» EXERCISE DIRECTIONS
Starting with the first line, output the data exactly through to the end.

» INPUT FOR THIS TASK
____
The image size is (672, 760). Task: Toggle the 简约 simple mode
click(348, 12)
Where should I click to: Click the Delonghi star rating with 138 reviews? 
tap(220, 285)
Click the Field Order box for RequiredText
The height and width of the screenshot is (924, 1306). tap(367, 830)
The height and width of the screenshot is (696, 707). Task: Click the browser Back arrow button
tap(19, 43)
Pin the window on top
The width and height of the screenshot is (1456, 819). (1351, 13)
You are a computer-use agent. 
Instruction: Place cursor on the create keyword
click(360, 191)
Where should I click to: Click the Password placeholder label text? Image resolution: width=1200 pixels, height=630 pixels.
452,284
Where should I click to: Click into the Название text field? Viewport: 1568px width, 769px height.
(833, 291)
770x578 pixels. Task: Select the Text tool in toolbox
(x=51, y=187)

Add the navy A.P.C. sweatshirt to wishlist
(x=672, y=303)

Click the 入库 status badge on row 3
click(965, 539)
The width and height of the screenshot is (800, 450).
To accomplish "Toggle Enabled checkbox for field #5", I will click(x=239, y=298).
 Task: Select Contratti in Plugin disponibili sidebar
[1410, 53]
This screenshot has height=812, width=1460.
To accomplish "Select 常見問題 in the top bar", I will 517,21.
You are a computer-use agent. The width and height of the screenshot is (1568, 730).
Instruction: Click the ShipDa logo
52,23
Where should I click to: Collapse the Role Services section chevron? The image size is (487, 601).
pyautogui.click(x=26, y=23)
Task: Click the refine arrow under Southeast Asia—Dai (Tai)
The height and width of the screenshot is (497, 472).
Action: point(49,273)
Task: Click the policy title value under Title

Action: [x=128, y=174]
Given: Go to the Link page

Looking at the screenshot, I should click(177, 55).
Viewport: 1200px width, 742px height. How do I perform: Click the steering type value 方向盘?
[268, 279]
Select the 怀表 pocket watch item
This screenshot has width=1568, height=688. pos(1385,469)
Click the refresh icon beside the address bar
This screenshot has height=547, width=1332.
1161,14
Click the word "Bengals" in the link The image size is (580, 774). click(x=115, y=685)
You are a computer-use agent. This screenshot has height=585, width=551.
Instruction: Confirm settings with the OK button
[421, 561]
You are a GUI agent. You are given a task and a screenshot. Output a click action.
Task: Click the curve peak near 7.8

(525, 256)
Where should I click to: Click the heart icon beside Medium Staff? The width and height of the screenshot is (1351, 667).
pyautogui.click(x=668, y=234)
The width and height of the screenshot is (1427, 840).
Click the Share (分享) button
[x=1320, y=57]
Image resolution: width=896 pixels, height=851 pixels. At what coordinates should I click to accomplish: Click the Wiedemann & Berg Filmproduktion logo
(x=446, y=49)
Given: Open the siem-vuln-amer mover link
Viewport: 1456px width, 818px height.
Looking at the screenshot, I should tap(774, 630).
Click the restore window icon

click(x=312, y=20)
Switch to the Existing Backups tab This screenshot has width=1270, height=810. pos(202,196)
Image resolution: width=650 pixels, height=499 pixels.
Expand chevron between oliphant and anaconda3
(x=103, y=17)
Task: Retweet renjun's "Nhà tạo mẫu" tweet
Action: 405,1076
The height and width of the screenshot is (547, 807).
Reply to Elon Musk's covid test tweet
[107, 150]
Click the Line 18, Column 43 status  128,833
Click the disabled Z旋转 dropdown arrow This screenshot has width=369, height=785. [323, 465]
____
» RESPONSE TO THE TASK
The image size is (672, 760). Task: Toggle the 简约 simple mode
click(348, 12)
Where should I click to: Click the Delonghi star rating with 138 reviews? 
tap(220, 285)
Click the Field Order box for RequiredText
The height and width of the screenshot is (924, 1306). tap(367, 830)
The height and width of the screenshot is (696, 707). Task: Click the browser Back arrow button
tap(19, 43)
Pin the window on top
The width and height of the screenshot is (1456, 819). (1351, 13)
You are a computer-use agent. 
Instruction: Place cursor on the create keyword
click(360, 191)
Where should I click to: Click the Password placeholder label text? Image resolution: width=1200 pixels, height=630 pixels.
452,284
Where should I click to: Click into the Название text field? Viewport: 1568px width, 769px height.
(833, 291)
770x578 pixels. Task: Select the Text tool in toolbox
(x=51, y=187)

Add the navy A.P.C. sweatshirt to wishlist
(x=672, y=303)

Click the 入库 status badge on row 3
click(965, 539)
The width and height of the screenshot is (800, 450).
To accomplish "Toggle Enabled checkbox for field #5", I will click(x=239, y=298).
 Task: Select Contratti in Plugin disponibili sidebar
[1410, 53]
This screenshot has height=812, width=1460.
To accomplish "Select 常見問題 in the top bar", I will 517,21.
You are a computer-use agent. The width and height of the screenshot is (1568, 730).
Instruction: Click the ShipDa logo
52,23
Where should I click to: Collapse the Role Services section chevron? The image size is (487, 601).
pyautogui.click(x=26, y=23)
Task: Click the refine arrow under Southeast Asia—Dai (Tai)
The height and width of the screenshot is (497, 472).
Action: point(49,273)
Task: Click the policy title value under Title

Action: [x=128, y=174]
Given: Go to the Link page

Looking at the screenshot, I should click(177, 55).
Viewport: 1200px width, 742px height. How do I perform: Click the steering type value 方向盘?
[268, 279]
Select the 怀表 pocket watch item
This screenshot has width=1568, height=688. pos(1385,469)
Click the refresh icon beside the address bar
This screenshot has height=547, width=1332.
1161,14
Click the word "Bengals" in the link The image size is (580, 774). click(x=115, y=685)
You are a computer-use agent. This screenshot has height=585, width=551.
Instruction: Confirm settings with the OK button
[421, 561]
You are a GUI agent. You are given a task and a screenshot. Output a click action.
Task: Click the curve peak near 7.8

(525, 256)
Where should I click to: Click the heart icon beside Medium Staff? The width and height of the screenshot is (1351, 667).
pyautogui.click(x=668, y=234)
The width and height of the screenshot is (1427, 840).
Click the Share (分享) button
[x=1320, y=57]
Image resolution: width=896 pixels, height=851 pixels. At what coordinates should I click to accomplish: Click the Wiedemann & Berg Filmproduktion logo
(x=446, y=49)
Given: Open the siem-vuln-amer mover link
Viewport: 1456px width, 818px height.
Looking at the screenshot, I should tap(774, 630).
Click the restore window icon

click(x=312, y=20)
Switch to the Existing Backups tab This screenshot has width=1270, height=810. pos(202,196)
Image resolution: width=650 pixels, height=499 pixels.
Expand chevron between oliphant and anaconda3
(x=103, y=17)
Task: Retweet renjun's "Nhà tạo mẫu" tweet
Action: 405,1076
The height and width of the screenshot is (547, 807).
Reply to Elon Musk's covid test tweet
[107, 150]
Click the Line 18, Column 43 status  128,833
Click the disabled Z旋转 dropdown arrow This screenshot has width=369, height=785. [323, 465]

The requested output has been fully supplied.